→ **Task objective**: Omitting any pictures, transcribe the entries below exactly.
-- Study material follows --
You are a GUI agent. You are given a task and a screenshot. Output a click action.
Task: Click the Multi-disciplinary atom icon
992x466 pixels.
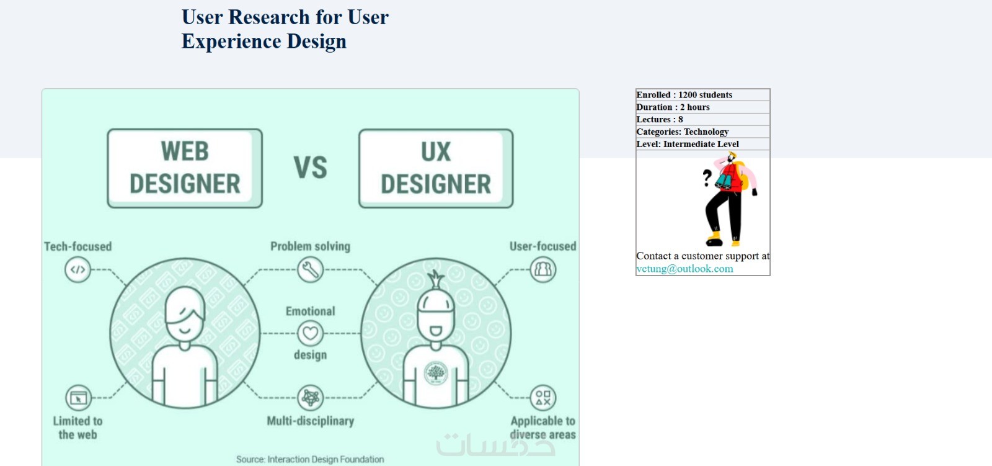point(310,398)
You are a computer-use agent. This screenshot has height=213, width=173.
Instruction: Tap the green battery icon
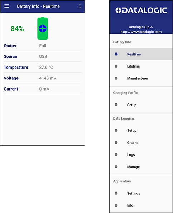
-- Study material concluded --
→ **Output below**:
You are a GUI agent. You are given a task and a screenshot. Output a click action.
Task: Click the Multi-disciplinary atom icon
992x466 pixels.
point(310,398)
You are a computer-use agent. This screenshot has height=213, width=173.
Instruction: Tap the green battery icon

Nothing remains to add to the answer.